Croatia's long coastline is sprinkled with secluded bays and hundreds of islands and isles, while the sea is astonishingly clear, making it suitable for swimming, snorkelling and diving, and one of the best ways to explore is by boat. Not only does it have a rich history, there is an abundance of outstanding beauty too - from the blue waters of Adriatic, fringed by pine forests, to impressively well-preserved architecture. Although it is well-geared to tourism, Croatia is one of the more unspoilt destinations in the Mediterranean, making up for its lack of sandy beaches with stunning resorts and a glorious climate. Explore best of Croatia with our travel guide providing best places to visit, things to do, hotels, tourist attractions, restaurants and more.
Croatia, formerly part of Yugoslavia until the 1990s wars, has 1800 kilometers of coastline along the shimmering blue Adriatic Sea. The coastline itself is made up of either rocky coves or beaches backed by deep green conifer forests. Tiny fishing villages also dot the coastline, villages where fishermen for centuries have been getting out before sunrise looking for the day's catch. Yachts are often seen cruising up the coastline, usually pulling into at least a few of the country's 1185 islands, and of course all cruise ships make a call at Dubrovnik. Ancient ruins and lively modern cities can be found in Dalmatia. As for the interior of Croatia, there are thermal hot springs in Istria, ancient untouched pine forests in the western mountains, and waterfalls in Plitvice. As for the people, this is a culture that has undergone Roman domination, followed by Venetian, then Italian, followed by Austro-Hungarian, making for an eclectic culture of vastly varying and far ranging influences. Zagreb contains baroque architecture influenced by central Europe, while Italian influence is felt along the coast and in the food. Croatian holidays have a strong Slavic flavor as dancers in brightly-colored costumes perform folk dances in the streets as people clap and sing along.
The people have always felt a strong nationalist pride that dates back centuries and they're especially proud of their coastline. Now, with independence and developers from outside trying to cash in on their largely unspoiled coastline, the people are fiercely committed to conserving their treasured coast. So far, they've been successful.

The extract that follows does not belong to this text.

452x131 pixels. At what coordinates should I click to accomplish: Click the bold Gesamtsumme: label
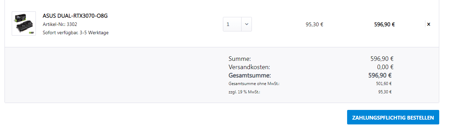tap(250, 75)
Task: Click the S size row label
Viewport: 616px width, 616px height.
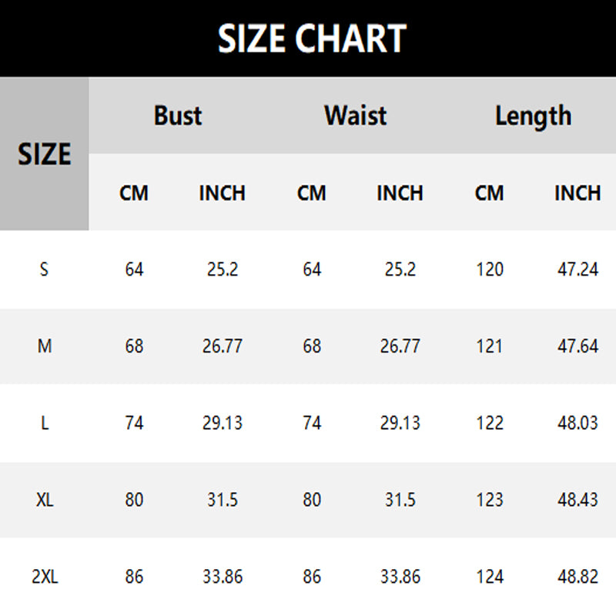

With all the beauty of the coast, visitors often forget to explore inland. Zagreb is an intriguingly spectacular city with mixes of both the West and East evident everywhere you turn. This is the cultural capital of the country as well as its economic and political one. The city pulses with activity and nightlife yet manages to retain its Old World charm. As in other parts of the Balkan peninsular taken over by the Austro-Hungarians, its architecture is largely elegant, white and large, now housing fashionable restaurants, cafes, shops, museums and galleries. An emerging art scene thrives in the city — as it was so long suppressed under the communists — and art is a source of great pride here as local artists are showcased in galleries throughout the city. Musicians also make their mark and it's entirely possible to spend the night going from one bar to the next hearing local bands. A beautiful park divides the town in two and the park, even in winter, is never empty of locals and tourists alike. Outdoor cafes are always bustling and busy. Truly, this is a city that should not be overlooked even if you are a beach bum.
Travel from Venice to Croatia is made easy by ferries and trains. Croatia bus travel is also well organized, and easy and inexpensive way to get around the country. Croatia's neighbors are Hungary, Bosnia & Herzegovina, Slovenia and Serbia.